If you need to change employment terms — whether that is pay, hours, location, or working practices — the path forward is genuine consultation. That means:
Explaining the business rationale clearly and honestly.
Allowing employees time to respond and raise concerns.
Considering alternatives before arriving at the conclusion that contract change is necessary.
Documenting the process thoroughly.
It is not just the right approach. From October 2026, it will be the legally required one.
What This Means for Businesses Considering Contract Changes
If you are planning a restructure, a change to terms and conditions, or a shift in working arrangements, you need to think carefully before October 2026 about how you approach it.
Contracts that were previously changeable through pressure or ultimatum now need to be changed through genuine agreement. That requires more time, better communication, and often, external HR support to navigate.

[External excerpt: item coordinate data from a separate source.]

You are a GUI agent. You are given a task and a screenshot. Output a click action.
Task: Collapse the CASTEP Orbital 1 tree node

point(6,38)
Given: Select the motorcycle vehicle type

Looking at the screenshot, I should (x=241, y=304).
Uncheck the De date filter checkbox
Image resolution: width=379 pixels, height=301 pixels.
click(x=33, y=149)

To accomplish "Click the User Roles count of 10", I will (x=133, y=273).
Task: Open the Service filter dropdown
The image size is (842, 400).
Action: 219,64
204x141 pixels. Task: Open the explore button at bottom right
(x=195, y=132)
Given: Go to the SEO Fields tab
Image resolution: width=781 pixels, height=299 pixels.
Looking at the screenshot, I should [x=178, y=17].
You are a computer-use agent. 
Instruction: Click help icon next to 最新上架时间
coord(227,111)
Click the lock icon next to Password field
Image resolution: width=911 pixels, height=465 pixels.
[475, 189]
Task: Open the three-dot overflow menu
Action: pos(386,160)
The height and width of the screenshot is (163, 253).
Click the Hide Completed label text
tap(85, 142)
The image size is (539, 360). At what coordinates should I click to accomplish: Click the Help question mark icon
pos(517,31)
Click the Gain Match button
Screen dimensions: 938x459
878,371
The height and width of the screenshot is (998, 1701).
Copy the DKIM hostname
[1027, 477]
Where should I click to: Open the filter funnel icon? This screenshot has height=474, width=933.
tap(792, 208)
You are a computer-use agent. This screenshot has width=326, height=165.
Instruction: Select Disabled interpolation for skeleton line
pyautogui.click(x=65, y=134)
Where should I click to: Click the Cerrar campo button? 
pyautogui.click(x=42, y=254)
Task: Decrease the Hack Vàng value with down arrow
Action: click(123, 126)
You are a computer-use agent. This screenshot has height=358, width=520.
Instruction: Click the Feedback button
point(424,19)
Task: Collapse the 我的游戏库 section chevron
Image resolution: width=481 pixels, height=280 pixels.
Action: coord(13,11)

The businesses that will handle this best are those that already have strong communication cultures and trust between management and employees. The businesses most at risk are those that have historically managed change through mandate rather than dialogue.
One More Thing: The Replacement Provision
The Act also provides that it is automatically unfair dismissal if an employer dismisses an employee with the intent to replace them with an external person performing substantially the same role. This closes a loophole that had sometimes been used to justify fire and rehire through a restructuring mechanism.
If you are planning redundancies or restructuring, ensure the rationale is genuine and well-documented, and that you are not inadvertently triggering this provision.
The Bottom Line
October 2026 is not far away. Businesses that rely on contract change as part of their operating model should start reviewing their approach now, well before the new rules take effect. Genuine consultation takes time to build into your processes properly, and starting early gives you room to get it right.